As far as crime? I had a car stolen, 30 years ago. That’s it! I often explore the city alone even to this day. I never have problems. Even in south LA, there are plenty of places that are just fine day or night. I do agree that walking around at night is not a good idea in some places, but if you are going by Uber or Lyft to a show, restaurant or community event, there is no place you can’t go to at night with skid row being the exception. But there’s nothing going one there anyway, so there’s no reason to be there.
Grittier neighborhoods also have some of the best food so don’t be shy to go there during the day. If you are looking for the best food, find the places serving their own communities. Mexican food serving Mexicans, Salvadorian food serving Salvadorians, Thai Serving Thais, Chinese serving Chinese and Koreans serving Koreans. You get the point. That’s the best food.

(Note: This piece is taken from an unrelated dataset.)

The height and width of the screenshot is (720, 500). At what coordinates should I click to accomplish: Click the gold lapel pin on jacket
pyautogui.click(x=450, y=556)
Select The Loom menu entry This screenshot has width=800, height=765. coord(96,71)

I have been here for all the earthquakes since. I have been scared by them 1 time. 1994. when this articles talks about thousands of earthquakes, I find it very misleading. My kids who are older teens, have never felt anything more than a slight shaking…similar to a truck driving past. The threat is really minimal. Fires? unless you’re out for a hike in the local mountains, there is little or no danger to visitors. The fires never go into urban areas. They only threaten residential neighborhoods in the mountains or on the fringe of the urban areas. Paradise is not near Los Angeles, so I’m not sure why that example was included. Oh and if you are here from December to July, there’s a slim chance of being in LA during a fire event.
More on Food safety. Every brick and mortar restaurant has a score in the window. I don’t care if its a tourist place, a locals place or a five star, if it has an A in the window..you’re fine. B in the window, probably ok. Anything less…you get the point. If you’re worried about food health, use the scoring system.
Now if we can only get back normal from this pandemic, you could try this all out.
Thanks for your local insights! I personally love a gritty neighbourhood, as you say, its usually the go to place for awesome food and bars!
On what planet is the LA you live in?
The one I had been living in for the past 50 years has turned into a pathetic disease ridden dysfunctional sewer. I have the dozens of police reports I filed in just the past 6 years for more than just “petty vandalism” stored in a bankers box that I left in the house when I sold it. The middle aged couple with a young teen daughter lasted about 1 year before getting the hell out. Everyone who could or can is getting out. Except for those who enjoy dystopia. Like they say..even a sewer rat can occasionally find a doughnut to enjoy.
This is a very accurate article. We travelled around LA using metro trains/Uber/Dash busses in Jan 2020. We were vigilant and tried not to stand out as clueless tourists. Limiting personal items, dressing nondescript and being conscious of where one’s wallet was at all times was the name of the game.There were one or two moments during daytime on weekends where we were the only people at the metro station boarding empty carriages. We didn’t have a problem, but the lack of security is noticeable. Unlike most other major cities, you can ride the metro trains without paying if you so choose to. I think this is a recipe for trouble. Walk of Fame also produced a few awkward moments when street hawkers became increasingly pushy and would force articles they were trying to sell right into your pocket or right up under your armpit. I had to fend off a couple of sellers and I wouldn’t have wanted any more physical contact/intrusion than they displayed at the time. We only used ATM machines that were located inside shops and had no problem with that. Uber was outstanding and all vehicles/drivers were great.
My husband and I love moving to new places since we’re both retired, so I wanted some personal info on living in LA. I didn’t know the crime rates in LA are lower than other cities like San Fran and Vegas. That’s reassuring for my husband and me since we want a peaceful stay wherever we go, so I’ll look for houses in LA that are in our price range, thanks to this post!